Using Micro-CT scanning to identify structural changes in Craniofacial, Neural, and Cardiovascular systems of spotting-lethal rat, a model of Hirschsprung disease

Abstract

HSCR has long been regarded as an enteric disease for its well-known colonic aganglionosis. However, the fact of it being a polygenic neurocristopathy begs the question: is structural growth retardation a more general feature in HSCR individuals? To clarify, we examine the multi-organ changes within the sl/sl rat, which is an autosomal recessive HSCR model with high genetic penetrance that arises from ETB knockout mutation.

This thesis contributes to improving our understanding in modified soft tissue imaging workflow and multi-systemic changes associated with HSCR using an animal model.

A. Imaging methodology: 1. Micro-CT scanning can be a useful structural-preserving visualization tool for studying external morphology, neuroanatomy, and cardiovascular anatomy in small animals. 2. Successful micro-CT scanning of soft tissue requires contrast staining, which can be achieved with iodine or PTA. Iodine is a more effective and safer choice among the two. 3. Ex vivo micro-CT scans can offer structural details comparable to those of 4x H&E light micrographs. 4. Image degradation of in vivo micro-CT scan can be improved by raising the voltage and/or current of X-ray source. 5. Post-acquisition NLM filtering is an effective enhancement technique for in vivo micro-CT scans.

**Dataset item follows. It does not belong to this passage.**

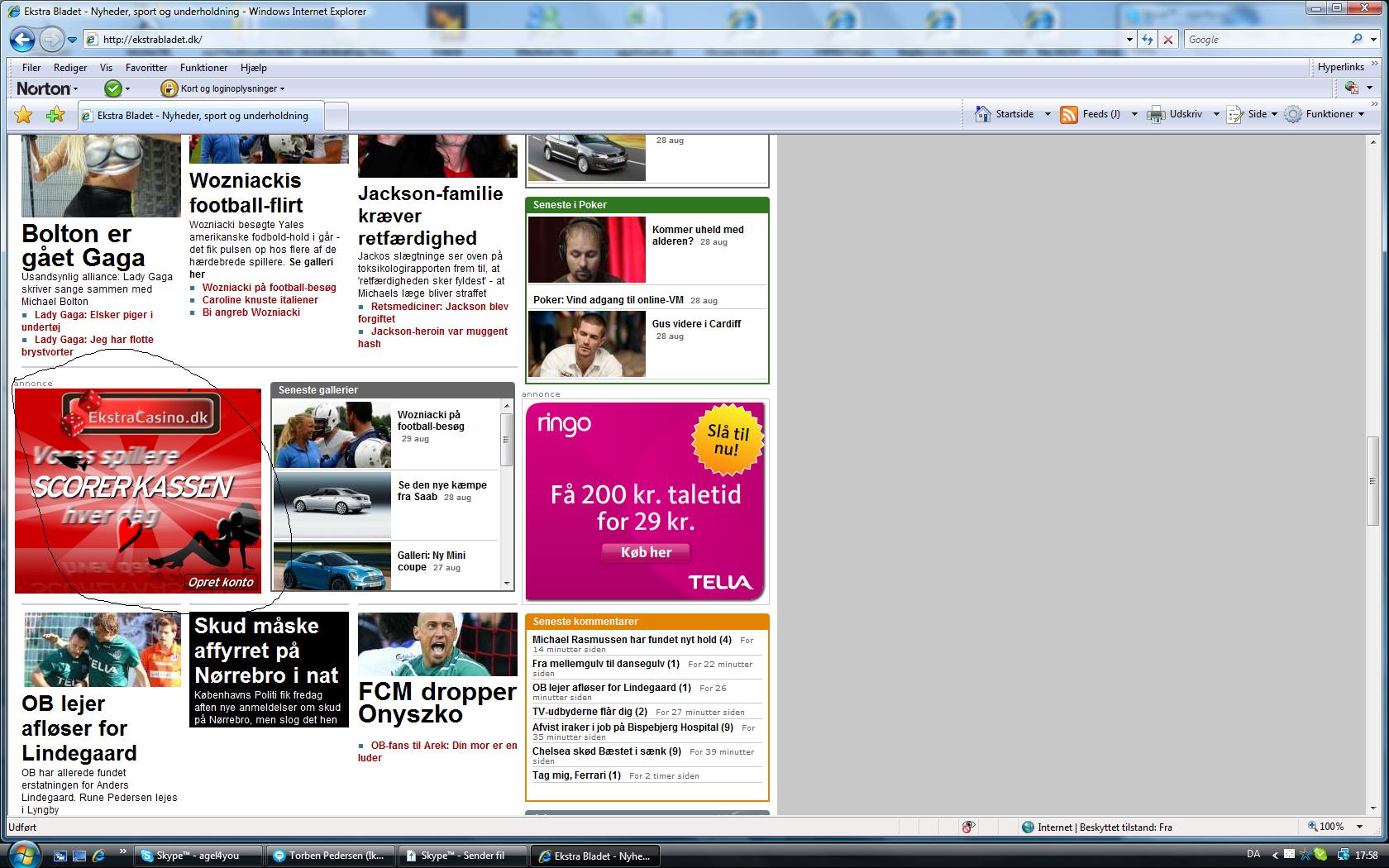Click the browser Back arrow button
The image size is (1389, 868).
(x=22, y=39)
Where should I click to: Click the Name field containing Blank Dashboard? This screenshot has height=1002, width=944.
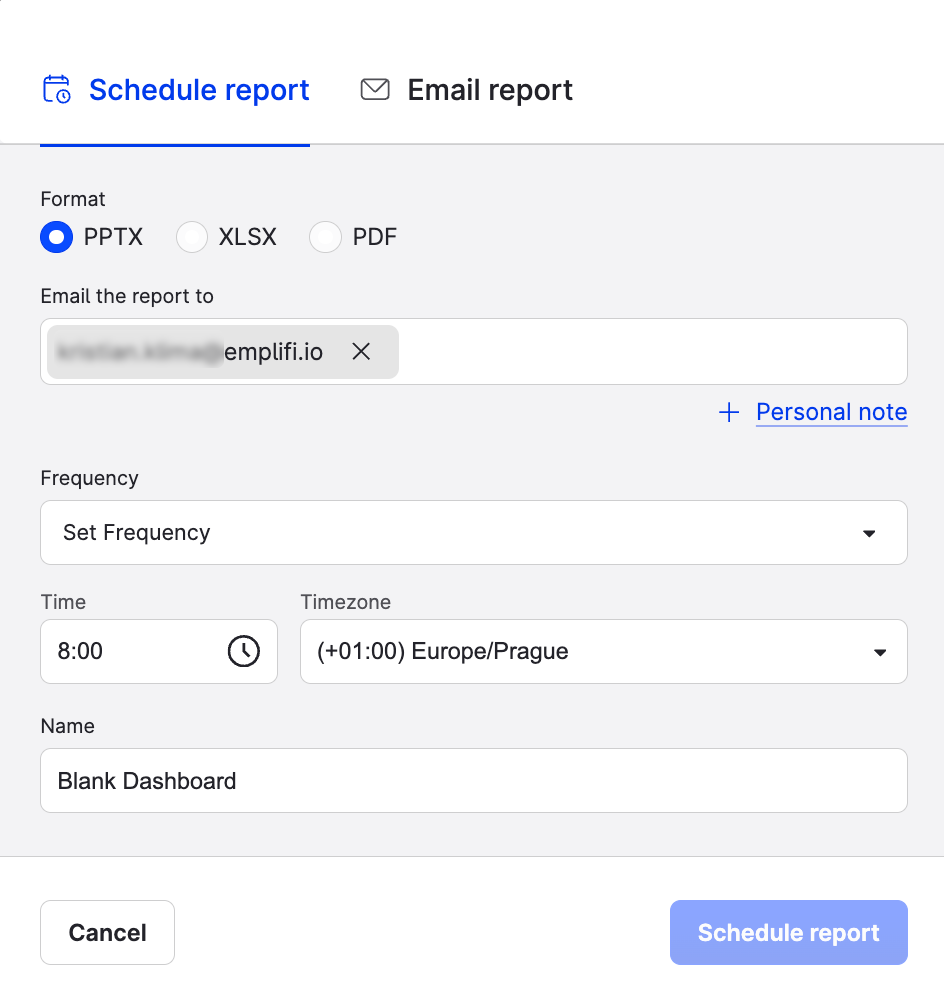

B. Global structural changes associated with HSCR model: 1. The HSCR model, sl/sl rat, is associated with subtle body growth impairment during early life; this impairment may progressively worsen with age. 2. The craniofacial changes in sl/sl rat share some resemblances to those seen in domestication syndrome, including a flatter cranium, a smaller maxilla, a larger mandible, a disproportionally shorter but wider nose, a shrunken molar bed and reduced superior incisor dimensions. It may therefore be prudent to suspect that HSCR patients may have similar dysmorphology and thus increased risks for obstructive sleep apnoea and dental malocclusion. 3. sl/sl rat has a grossly normal neural morphology with intact constituents; however, significant structural reductions of 20.33% in brain volume and 7.35% in brain growth rate are detected. Similar reductions are seen in cerebral cortex, caudate putamen, olfactory bulb, medulla, and pituitary gland. These findings suggest that HSCR patients may exhibit varying degrees of brain reductions and subsequent neurological dysfunction, either subtle or overt. 4. Despite having an impaired endothelin signalling, congenital conotruncal cardiac malformations are not detected in sl/sl rat. 5. Cardiac morphology is grossly normal in sl/sl rat; however, marked reductions are detected in heart volume (40%), growth rate (20%), and organ volume/bodyweight index (25%). Measurements of LA, LV, RA, and RV share similar reducing trends. Our findings are not only consistent with prior notions that HSCR patients have elevated risks for congenital heart diseases, but also suggest that structural cardiac anomaly may be a more general feature. Thus, long-term follow-up and systematic assessments may be recommended clinically.

The above findings support the concept that HSCR, at least with the ETB-/- subtype, is likely a multi-organ condition, with significant changes to craniofacial, neurological, and cardiovascular systems.